Quite frankly I’m disappointed in the reluctance of my bank to support Apple Pay, and even more disappointed in the excuses they’ve come up with. Two years since launch, it’s about time all of the major Australian banks jump on the Apple Pay bandwagon.

Tips for first time voters

This Saturday Australians take to the polls after a record eight week election campaign. It’s been a long haul for everyone involved, and personally I’m over the pathetic advertising and campaigning from both sides. Will Malcolm Turnbull hold on to win his first full term in the top job, or will Bill Shorten prove to be the more popular choice and result in the fourth change of Prime Minister for Australia since 2013? The sooner this is decided, the sooner we can all stop seeing advertising with the face of either Turnbull or Shorten and a slogan as to why you can’t trust them.

As an eager first time voter, I’ve noticed this trait isn’t shared amongst my immediate group of friends - many of whom don’t know who to vote for or simply don’t care.
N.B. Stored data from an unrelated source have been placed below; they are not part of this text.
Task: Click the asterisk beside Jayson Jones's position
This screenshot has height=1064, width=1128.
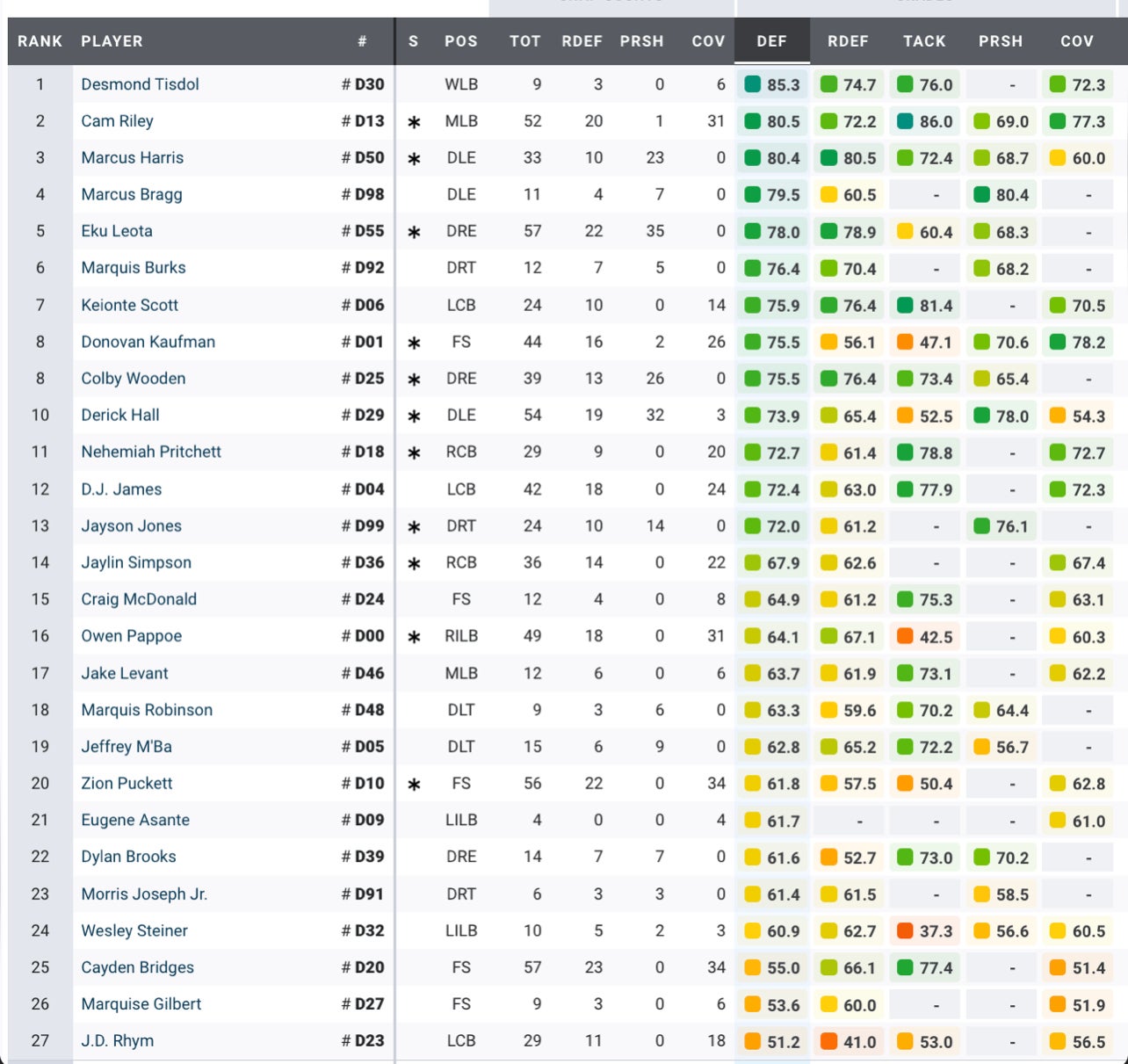Action: click(x=414, y=527)
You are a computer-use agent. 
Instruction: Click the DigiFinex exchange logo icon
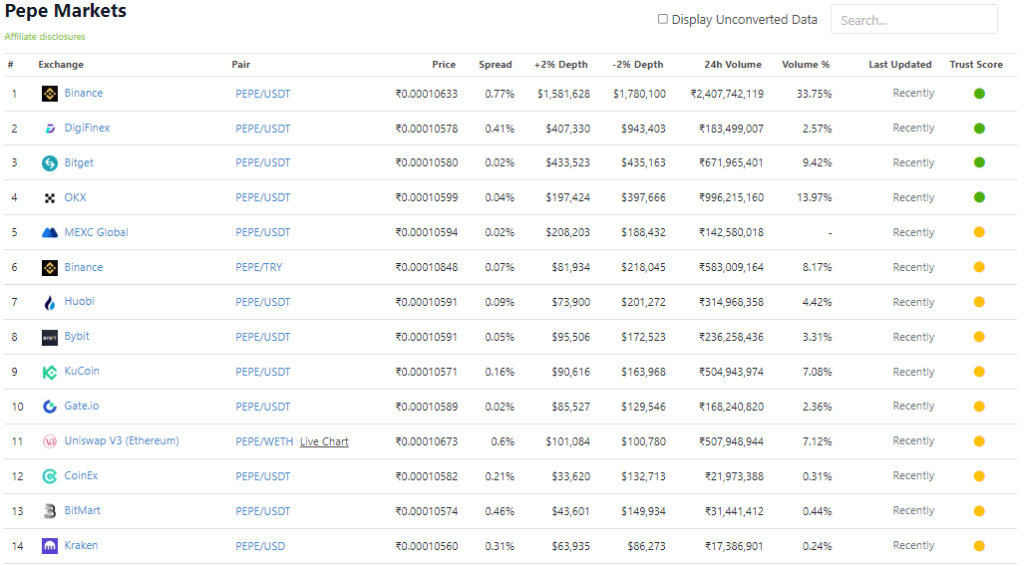coord(50,129)
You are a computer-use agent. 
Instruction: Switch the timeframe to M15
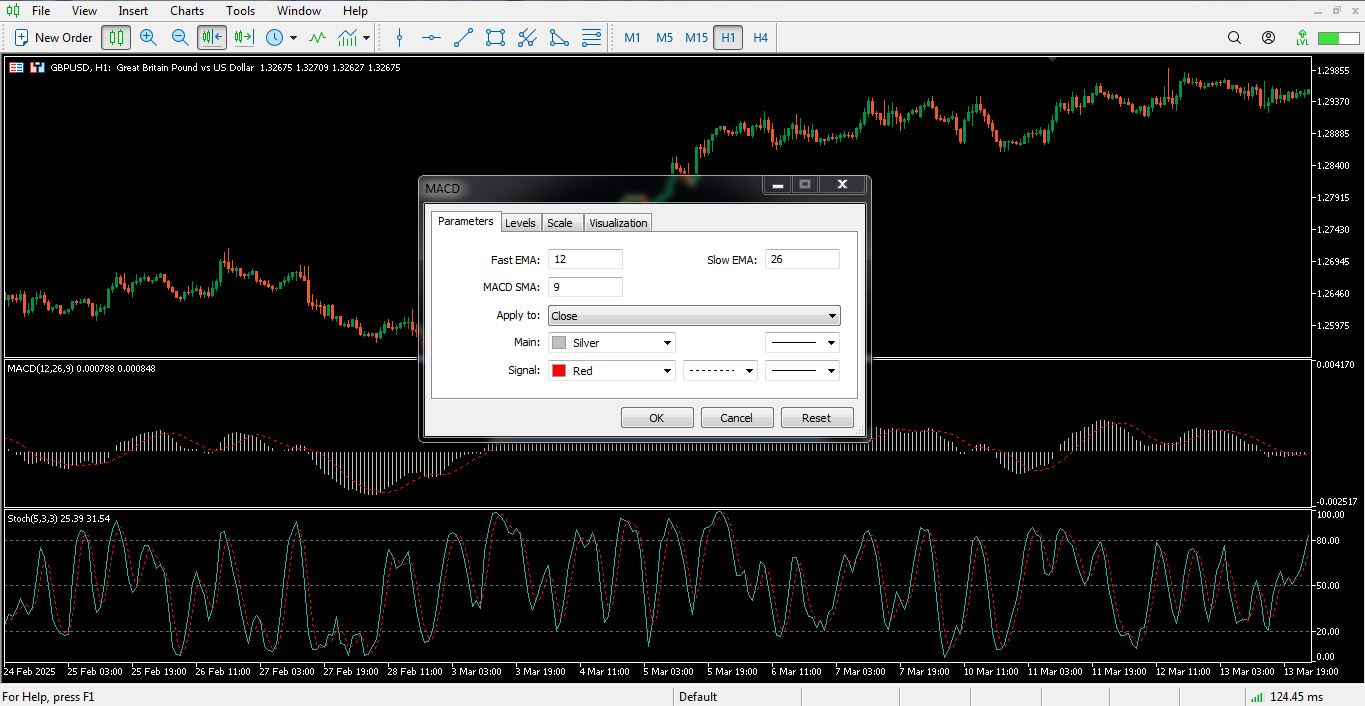696,38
The purpose of this post is to explain how to make an informed decision on Saturday - but not to tell you who to vote for.

My first tip is don’t vote for a minor party. You may have heard of The Greens and think they’re a tempting choice in amongst the whole Labor vs Liberal debate. Fun fact: They aren’t. Don’t vote for the Greens, or any other “minor” party for that matter. They don’t represent what you think they do, and quite frankly are a waste of time and money. Now I did say I wasn’t going to tell you who to vote for, and I guess I lied a little. But this is it on that front, I promise. Your choice needs to come down to one of the two largest parties - Labor or Liberal.
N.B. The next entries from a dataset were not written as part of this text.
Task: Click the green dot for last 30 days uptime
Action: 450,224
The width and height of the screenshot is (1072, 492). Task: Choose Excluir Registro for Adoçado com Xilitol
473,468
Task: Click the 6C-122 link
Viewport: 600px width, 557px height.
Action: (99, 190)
The second tip is don’t be tempted to donkey vote, or vote informally. This occurs when one goes down to an election booth and numbers the boxes in a way that isn’t genuinely a vote for either party. Although this vote is counted, it is usually uninformed and definitely a wasted vote. An informal vote means the ballot paper hasn’t been filled in correctly and these votes are not counted. In either of these instances, you are missing out on the opportunity to have your say. Part of this democracy we live in is the right to vote, and I strongly discourage against letting your vote go to waste. If you don’t bother to vote properly you have no right to complain about anything that happens politically for the next three years. Here are a list of good reasons against donkey voting.

“But who do I vote for?” Ah! The age-old question, and one that I’ve been asked many times in the last few weeks. Here’s the thing, I can’t tell you who to vote for, but I can tell you how to vote. Choose the party whose policies best match your interests. Choosing who to vote for is the one time every three years in which it’s socially acceptable to be downright selfish. It’s important to do some research, have a look at what each party is offering, choose what you value, and vote for the party who will offer you the most benefit. Do you care about health, education, the economy, the environment, how much tax you pay, etc.?
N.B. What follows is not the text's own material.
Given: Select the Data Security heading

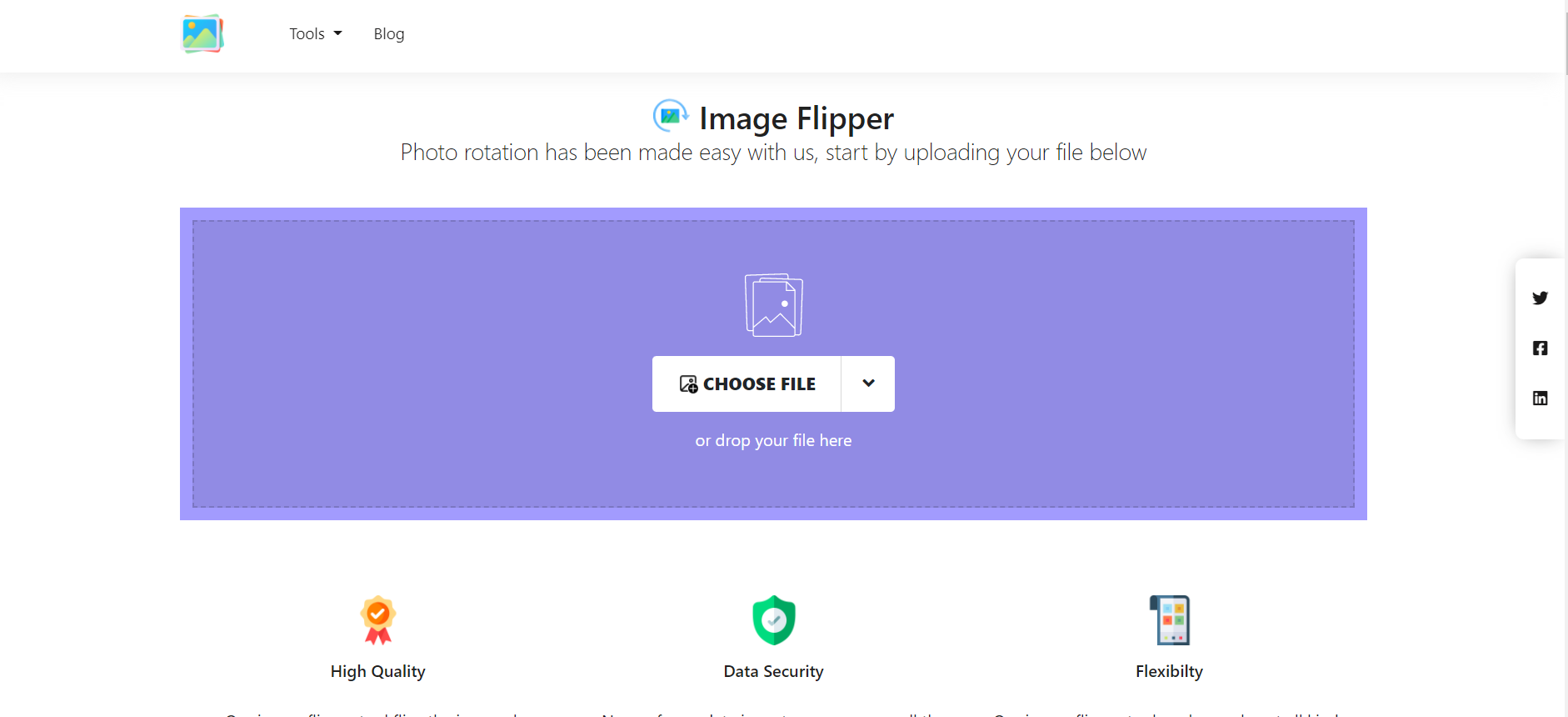Looking at the screenshot, I should (x=773, y=671).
There’s one more thing that is worth pointing out: A party isn’t defined by their leader, despite what you may think. There’s a lot more to a political party than the one man or woman who stands at the head and represents them - because that’s all they do. They’re a chosen representative. It’s a matter of Labor vs Liberal, not Shorten vs Turnbull.

The most important takeaway you can get from this post is to make an informed vote. Take an interest in what is happening around you, and vote for what you believe in. Remember that your vote does count and it’s important to not waste it.

So, stick to a major party, don’t waste your vote by donkey voting, and vote for the party that best represents yourself. After all, they’re going to be running the country for the next three years.

To end, here’s a pro-tip: Waiting in line to vote doesn’t have to be torture. Google have put together a handy website at to inform voters where to pick up a sausage sizzle while waiting in line on election day, so hopefully that will ease the wait.

Happy voting, and remember: You can’t go wrong if you make an informed choice.